Dicen que un niño pequeño quería ver a Dios. Sabia que era un viaje largo y duro y por eso metió en su mochila algunos pastelitos, refrescos, caramelos y ropa suficiente. Al entrar en el parque de juegos se encontró con una mujer anciana, sola, contemplando las palomas. Se sentó junto a ella, abrió su mochila y saco su merienda. Vio que la anciana parecía hambrienta, así que le ofreció un pastelito. Ella lo acepto y le regalo una maravillosa sonrisa. Como al niño le agrado esa expresión y quería verla sonreír de nuevo, le ofreció un refresco y el niño quedo encantado.

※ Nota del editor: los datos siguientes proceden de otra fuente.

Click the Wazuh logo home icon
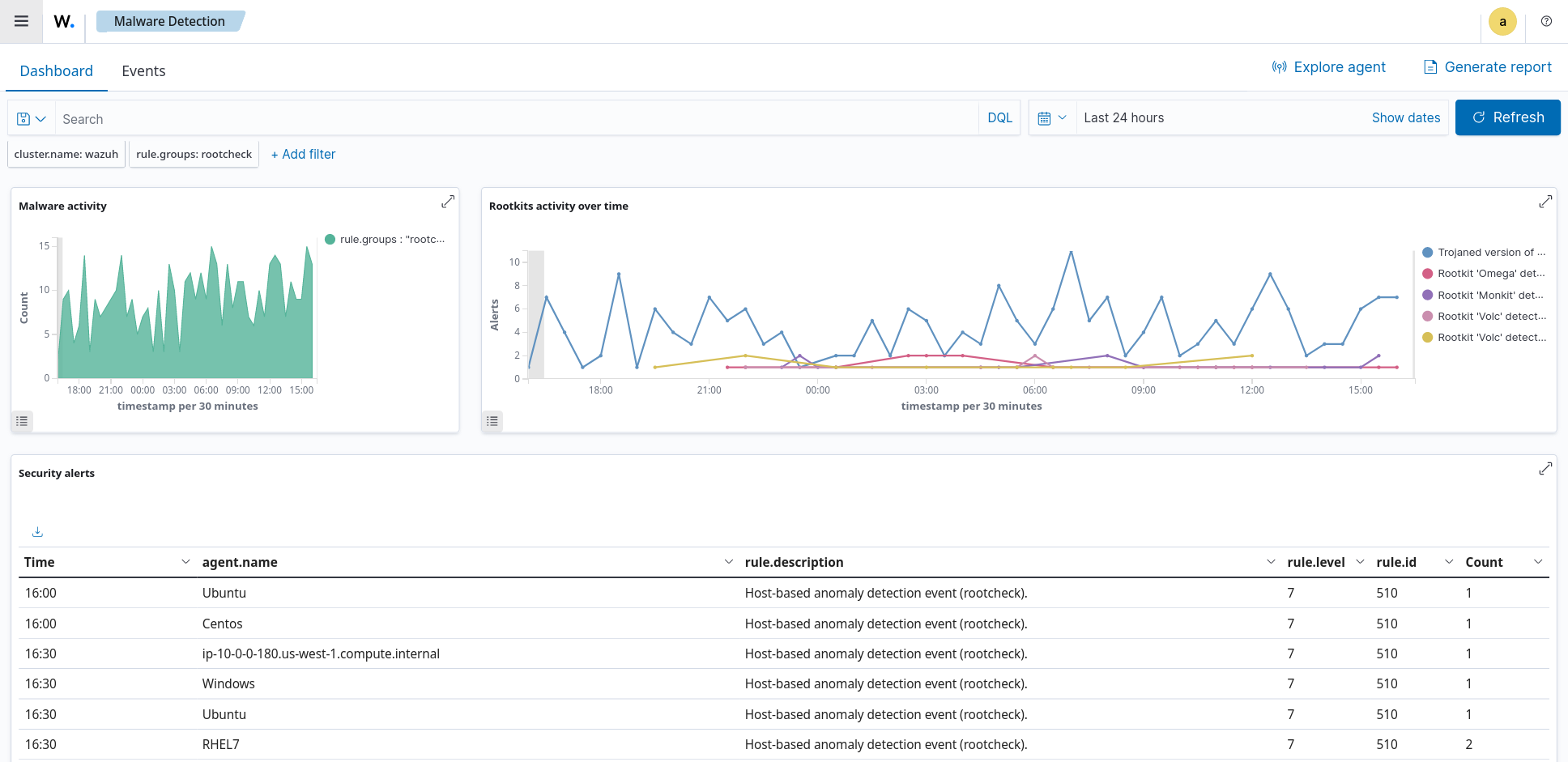 pyautogui.click(x=64, y=22)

Allí estuvieron toda la tarde, comiendo y bebiendo, pero no se dijeron ni una sola palabra. Cuando oscureció, el niño se dio cuenta de lo tarde que era; se levanto, se despidió y le dio un abrazo de despedida y agradecimiento. Ella, después de abrazarlo, le regalo la sonrisa mas grande y bonita de su vida.

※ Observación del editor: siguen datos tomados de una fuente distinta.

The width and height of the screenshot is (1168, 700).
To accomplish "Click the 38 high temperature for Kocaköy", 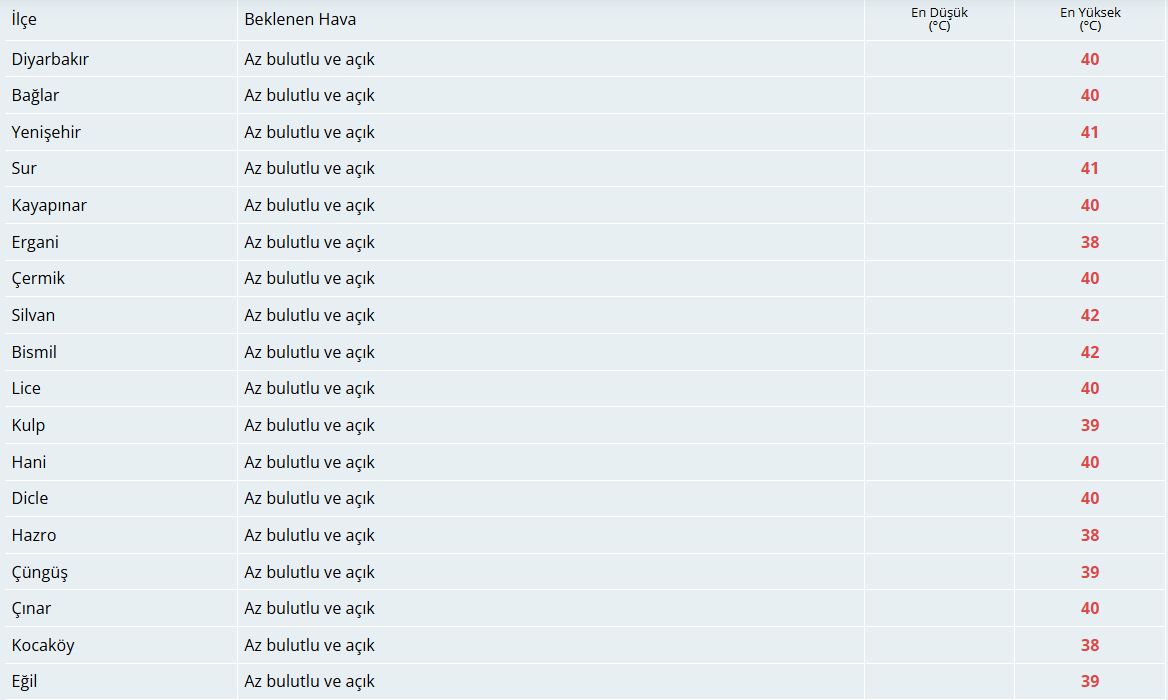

Cuando llego a casa, su madre notó el gesto inmensamente feliz de su hijo, y le pregunto:
-¿Qué hiciste hoy que te hizo tan feliz?
El niño contesto:
--¡Mami, hoy almorcé con Dios! – Y antes de que su madre añadiera algo le dijo: - ¿Y sabes?, tiene la sonrisa mas hermosa que he visto!

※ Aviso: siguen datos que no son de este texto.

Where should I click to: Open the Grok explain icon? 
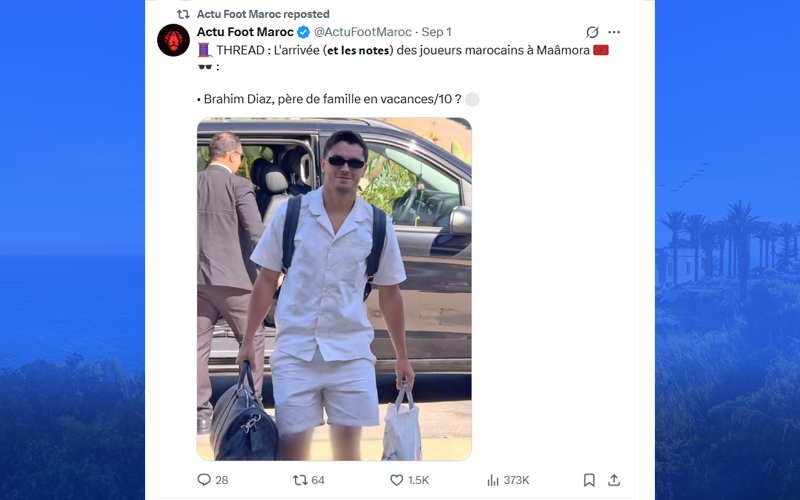tap(592, 32)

Mientras tanto la anciana, radiante de felicidad, regreso a su casa y su hijo sorprendido le pregunto:
-Mamá, ¿ que hiciste hoy que vienes tan contenta?
Ella respondió:
-¡Comí con Dios en el parque! ¿Y sabes? ¡Es mas joven de lo que yo pensaba!
¿Estamos listos para ver en nuestro prójimo más que a una persona?
¿Somos fuente de felicidad para los demás?
¿Podemos compartir las cosas, y sobre todo, el amor?